What this task involves —
Reproduce the part of the records that runs from their start through the line containing "Action: click(x=424, y=461)", with both ends and the requests included, and raise every click coordinate in the answers by 85. Leave the pictures out of your answer.

The data —
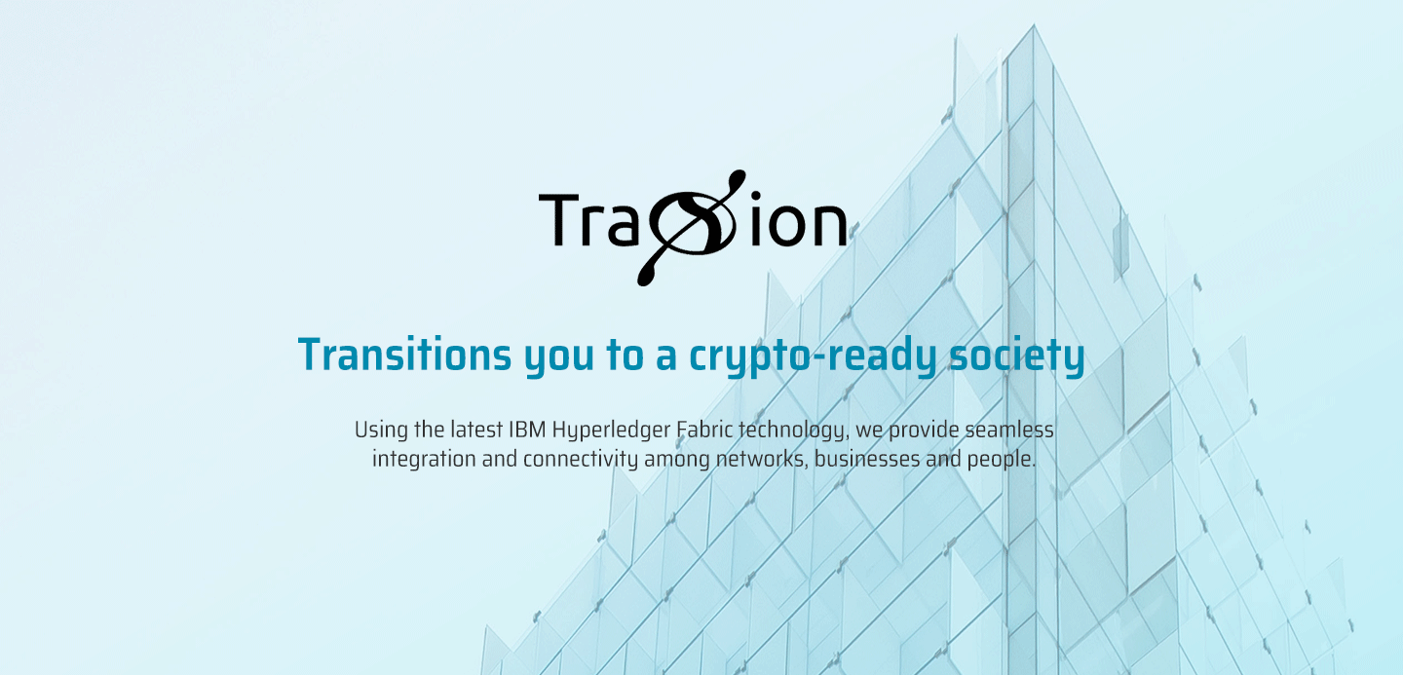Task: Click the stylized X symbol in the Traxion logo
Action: click(x=692, y=228)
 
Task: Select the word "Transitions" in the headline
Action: click(x=404, y=355)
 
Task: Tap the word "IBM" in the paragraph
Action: click(x=526, y=431)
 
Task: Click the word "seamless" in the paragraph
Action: click(x=1009, y=430)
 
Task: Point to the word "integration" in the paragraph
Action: click(x=424, y=461)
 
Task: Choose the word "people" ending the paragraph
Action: click(x=1002, y=461)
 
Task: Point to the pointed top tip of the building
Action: click(x=1034, y=25)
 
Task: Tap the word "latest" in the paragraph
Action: click(x=476, y=430)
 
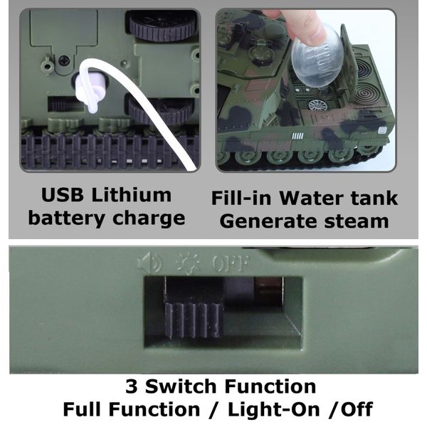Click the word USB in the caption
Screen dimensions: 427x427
click(x=63, y=195)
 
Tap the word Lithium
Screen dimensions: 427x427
click(x=131, y=195)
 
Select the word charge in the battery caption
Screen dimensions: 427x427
click(x=149, y=218)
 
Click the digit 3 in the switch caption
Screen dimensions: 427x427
click(x=132, y=386)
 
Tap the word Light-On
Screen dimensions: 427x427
click(x=273, y=409)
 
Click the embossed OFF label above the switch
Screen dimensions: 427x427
click(x=231, y=263)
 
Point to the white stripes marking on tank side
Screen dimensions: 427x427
click(x=297, y=136)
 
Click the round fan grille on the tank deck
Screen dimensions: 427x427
click(x=318, y=105)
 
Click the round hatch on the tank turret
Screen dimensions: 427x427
click(x=260, y=53)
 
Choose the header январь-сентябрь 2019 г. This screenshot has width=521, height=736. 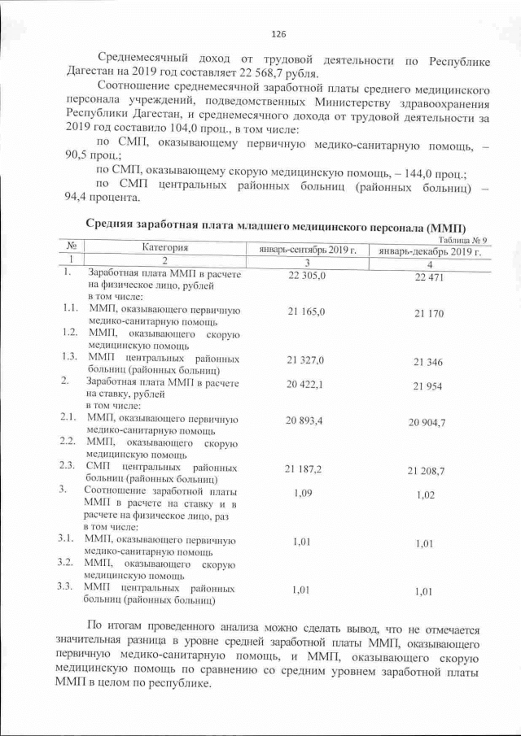click(308, 250)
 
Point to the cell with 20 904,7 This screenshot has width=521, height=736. click(428, 422)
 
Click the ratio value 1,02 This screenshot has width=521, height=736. click(424, 495)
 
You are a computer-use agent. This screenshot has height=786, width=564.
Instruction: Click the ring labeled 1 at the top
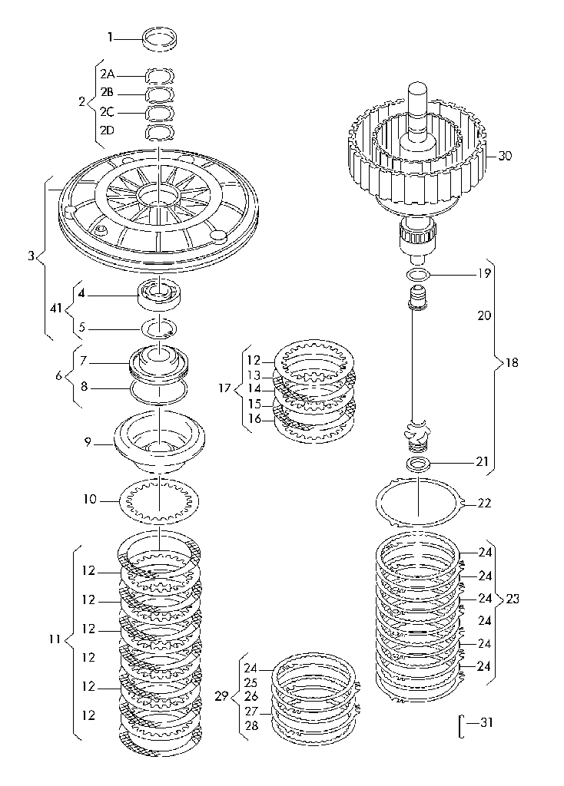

Worked solution —
Task: Click the stylized X symbol in the Traxion logo
Action: click(x=777, y=313)
 
Task: Select the word "Transitions" in the headline
Action: click(x=489, y=440)
 
Task: Tap the word "IBM" in the paragraph
Action: click(x=611, y=516)
 
Task: Click the word "seamless" in the paragraph
Action: click(x=1094, y=515)
 
Task: Point to the word "integration" in the paragraph
Action: click(x=509, y=546)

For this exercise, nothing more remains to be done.